L’année du centenaire de la naissance de Bernstein a du bon : le premier enregistrement mondial d’A Quiet Place, dernier opéra composé en 1983 (révisé en 1986), dans la version de chambre opérée post mortem par Garth Edwin Sunderland, fait une entrée remarquée dans la discographie. L’équipe qui entoure un Kent Nagano particulièrement inspiré – l’Orchestre symphonique de Montréal (OSM), réduit à 18 instrumentistes contre les 92 initiaux, chœur et solistes –, sont de haut lignage. Le directeur musical de l’OSM séduit par une battue fine et sensible et rend justice à cet opus injustement méconnu, dont la musique inventive, d’une grande liberté de ton tant musical que dramatique, traite des profondes mutations de l’Amérique, une peinture sociale qui aborde le thème de l’homosexualité à travers un huis clos familial névrotique, mais qui, en cheminant par la vérité et le pardon, parviendra à prouver que l’amour est plus fort que la haine. Marie-Aude Roux

2 CD Decca Classics/Universal.

  • David Bowie
    Welcome to the Blackout (Live London’78)

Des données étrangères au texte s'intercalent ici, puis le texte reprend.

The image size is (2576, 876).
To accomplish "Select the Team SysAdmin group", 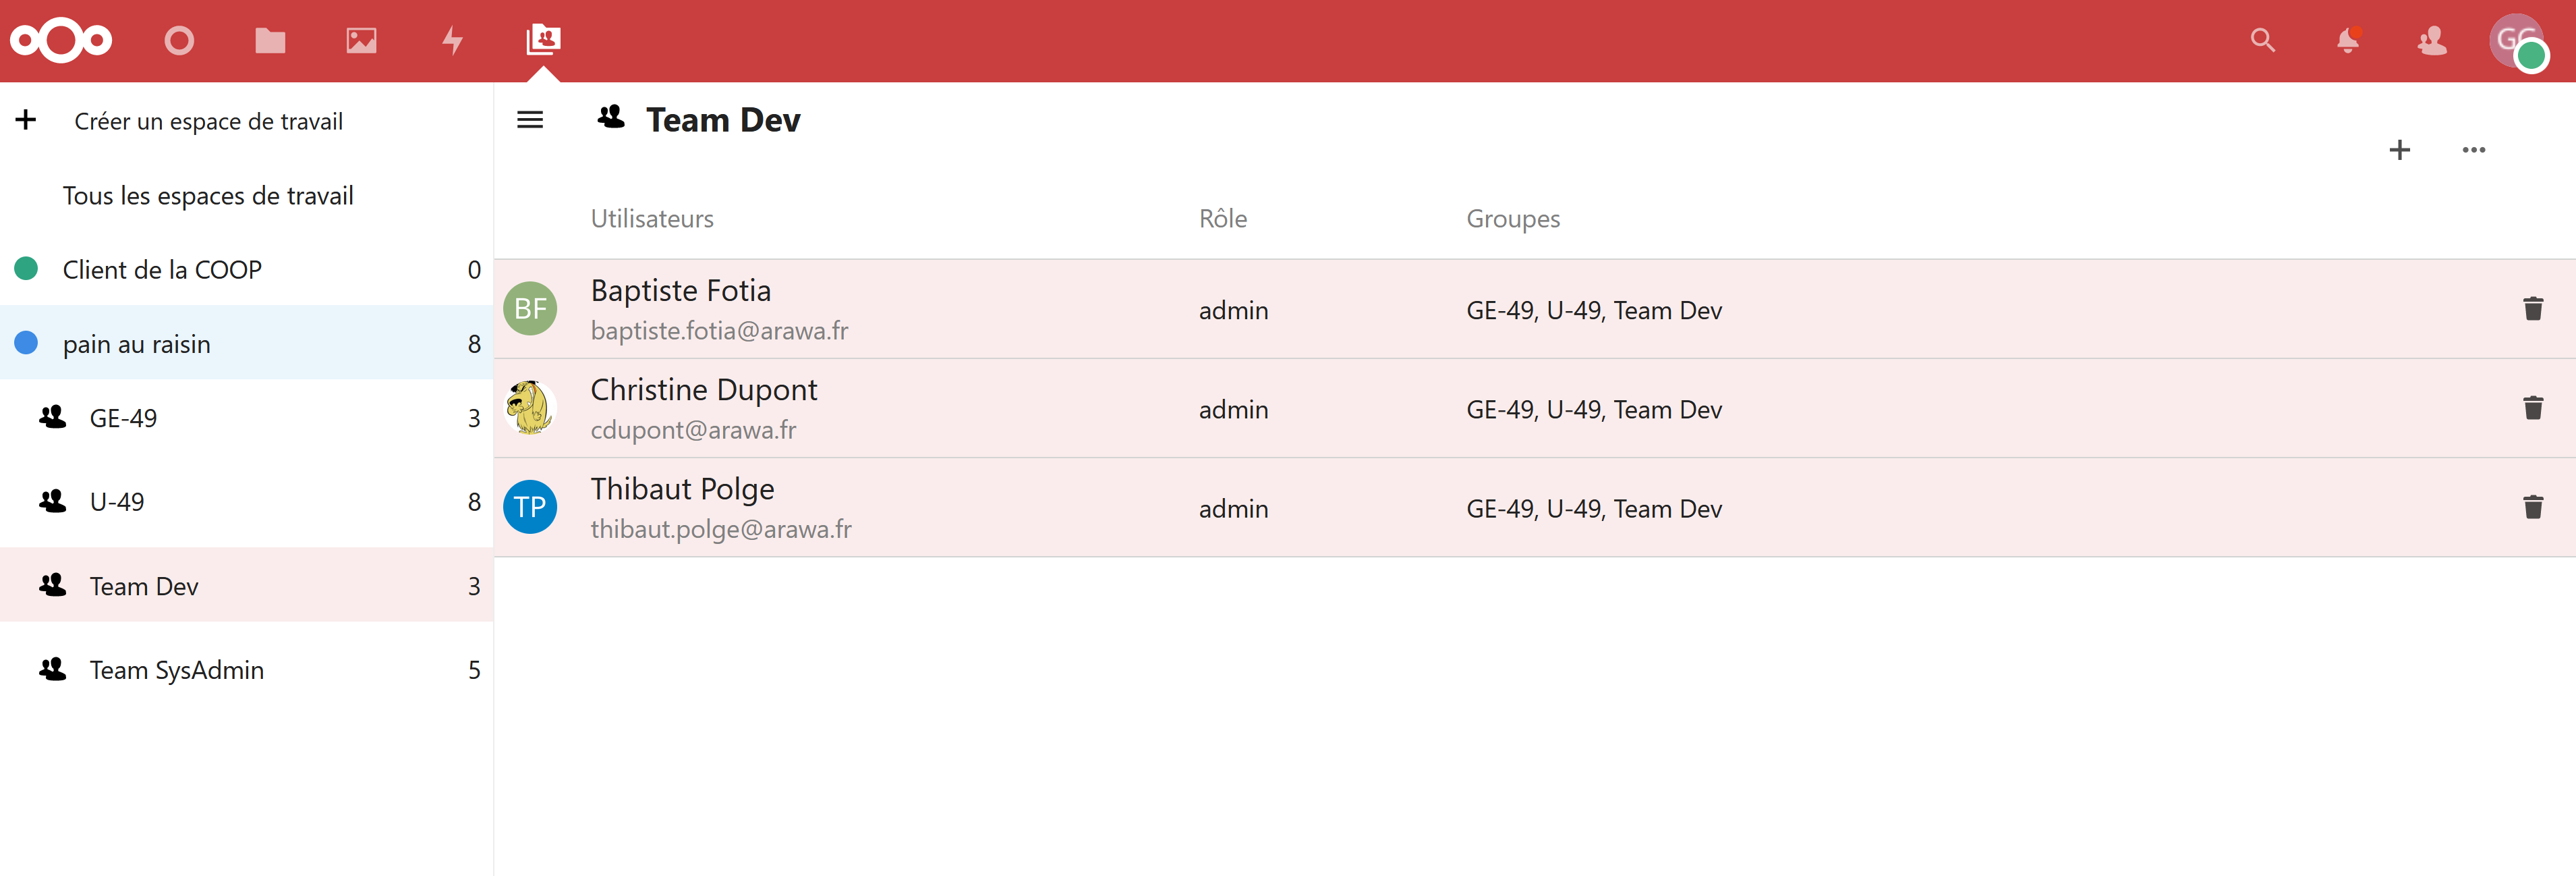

Pochette de l’album « Welcome to the Blackout (Live London ’78) », de David Bowie. / PARLOPHONE/WARNER MUSIC

D’abord publié le 21 avril lors du Record Store Day, sous la forme d’un triple album 33 tours vinyle, en tirage limité, Welcome to the Blackout, enregistré lors de concerts de David Bowie à Earls Court (Londres), les 30 juin et 1er juillet 1978, sort maintenant en CD. A peu de chose près, le répertoire est identique à celui de l’album Stage, témoignage d’autres concerts de la tournée Isolar 2, cette fois aux Etats-Unis fin avril et début mai. Publié en 1978, Stage avait connu une réédition en 2005 avec deux titres supplémentaires. Ici Sound and Vision et Rebel Rebel viennent en plus. Bowie et ses musiciens (dont les guitaristes Carlos Alomar et Adrian Belew, le claviériste Roger Powell) évoluent, des recherches atmosphériques de Low à des extraits de Heroes, albums récents de 1977, au rappel de quelques succès de la période rock Ziggy Stardust, jusqu’à l’approche funk-soul qui a animé le chanteur depuis quelque temps. Sound and Vison, Fame, Soul Love, Station to Station ou Stay portant sur ce plan l’album, globalement plus nerveux que Stage, à son meilleur. Sylvain Siclier

2 CD Parlophone/Warner Music. www.davidbowie.com

  • Jim James
    Uniform Distortion

Pochette de l’album « Uniform Distortion », de Jim James. / ATO RECORDS/PIAS

Leader et guitariste déluré de My Morning Jacket depuis la fin des années 1990, le prolifique Jim James s’est aventuré en solo dans l’hommage acoustique (Tribute to) ou la soul éthérée (Eternally Even). Il célèbre aujourd’hui, dans Uniform Distortion, l’excitation électrique avec une force de conviction enthousiasmante. Alors que le rock semble en plein doute et marginalisé, le barbu du Kentucky fait bouillonner riffs et solos avec une ferveur puisée dans le lyrisme des années 1970 (Throwback), l’adrénaline punk (le très Ramones Better Late Than Never), le panache des branleurs du grunge (Out of Time) et les souvenirs vibrants de Springsteen, Neil Young ou Alex Chilton. Pour un mélange réjouissant de savoir-faire mélodique et de lâcher-prise, de finesse émotionnelle et de déflagrations. Stéphane Davet

1 CD ATO Records/Pias.

  • Protoje
    A Matter of Time

Pochette de l’album « A Matter of Time », de Protoje. / MR. BONGO/BACO RECORDS

La scène jamaïcaine retrouve parfois le goût de la mélodie et de la nonchalance, se démarque des scansions énervées (énervantes ?) du dancehall, qui se paye la part du lion dans la production venant de Kingston. Protoje est l’un des noms qui comptent dans cette tendance renvoyant aux grandes heures du reggae roots, faisant chalouper des textes réfléchis et militants (« conscients », dit-on dans le vocabulaire des amateurs de musique jamaïcaine). Des arrangements soignés, des surprises (après quelques mesures de violons mièvres, le titre Flames, ouvrant l’album, prend son envol et se déploie avec un lyrisme renversant), une saveur soul indiscutable, des invités de la jeune génération prometteuse (Chronixx, Mortimer), du goût, de la nuance. Une belle réussite faisant suite à Ancient Future, qui, en 2015 déjà, nous avait interpellé l’oreille. Patrick Labesse

1 CD Mr. Bongo/Baco Records.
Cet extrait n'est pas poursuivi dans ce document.